- _Trecho da página_:

▬▬▬▬▬▬

Em vista das inúmeras perguntas dos leitores assim que publicamos a matéria, no dia 2 último, sobre o aumento da porcentagem de álcool na gasolina de 25% para 27%, vimo-nos no dever de procurar esclarecer este grave assunto coletivamente, uma vez seria inviável responder um a um.
1. Com o acordo celebrado entre a Unica e a Anfavea, a gasolina passa a conter 27% de álcool anidro a partir de 16 de fevereiro p.v. Mas a gasolina premium (subtende-se também a Podium, da Petrobrás) permanece com o teor de álcool vigente, 25%, pois não foram concluídos testes, pela indústria automobilística, da gasolina E27 (maneira de grafar tecnicamente gasolina com 27% de álcool; “E” é de etanol).

▬▬▬▬▬▬

- _Dados fornecidos_:
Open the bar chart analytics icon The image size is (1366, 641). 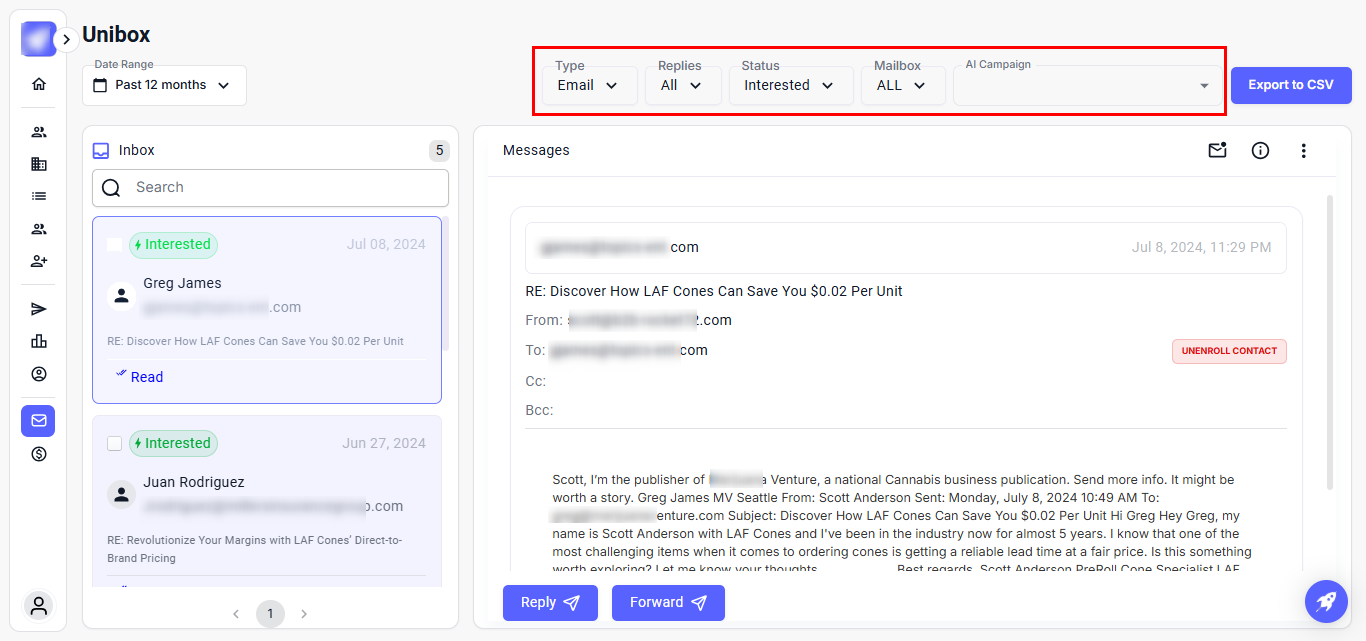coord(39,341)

▬▬▬▬▬▬

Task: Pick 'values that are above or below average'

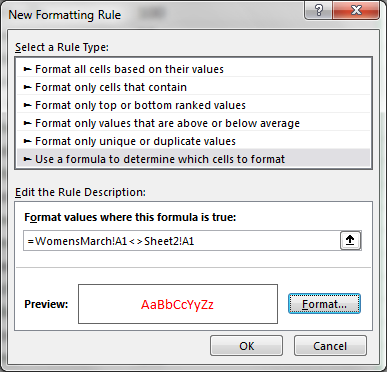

▬▬▬▬▬▬

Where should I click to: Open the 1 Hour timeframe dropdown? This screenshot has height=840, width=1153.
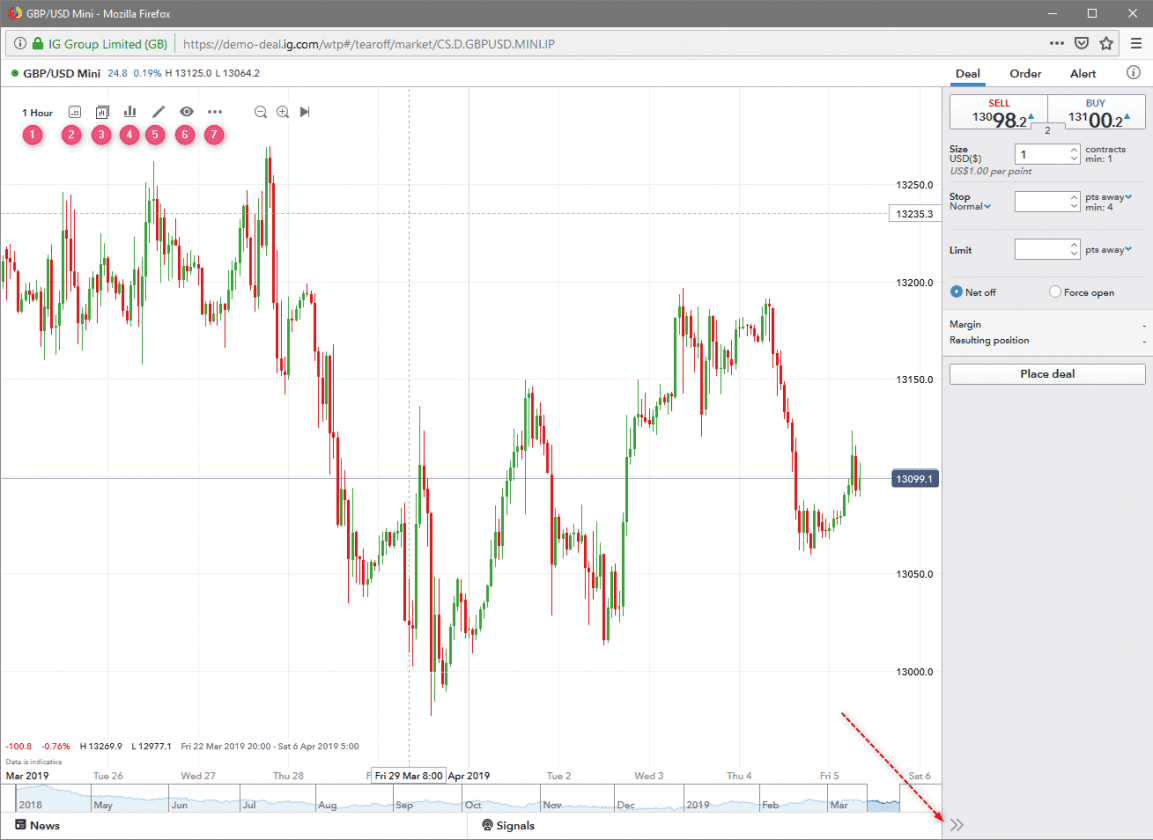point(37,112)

▬▬▬▬▬▬

- _Tarefas_:
a - Segundo o texto sobre o álcool na gasolina, com que teor de álcool fica a gasolina premium?
b - Extraia do texto sobre o álcool na gasolina tudo o que vai de "Em vista das" até "é de etanol).", sem alterar nada.

- _Respostas_:
a - Permanece com o teor vigente, 25%.

b -
Em vista das inúmeras perguntas dos leitores assim que publicamos a matéria, no dia 2 último, sobre o aumento da porcentagem de álcool na gasolina de 25% para 27%, vimo-nos no dever de procurar esclarecer este grave assunto coletivamente, uma vez seria inviável responder um a um.
1. Com o acordo celebrado entre a Unica e a Anfavea, a gasolina passa a conter 27% de álcool anidro a partir de 16 de fevereiro p.v. Mas a gasolina premium (subtende-se também a Podium, da Petrobrás) permanece com o teor de álcool vigente, 25%, pois não foram concluídos testes, pela indústria automobilística, da gasolina E27 (maneira de grafar tecnicamente gasolina com 27% de álcool; “E” é de etanol).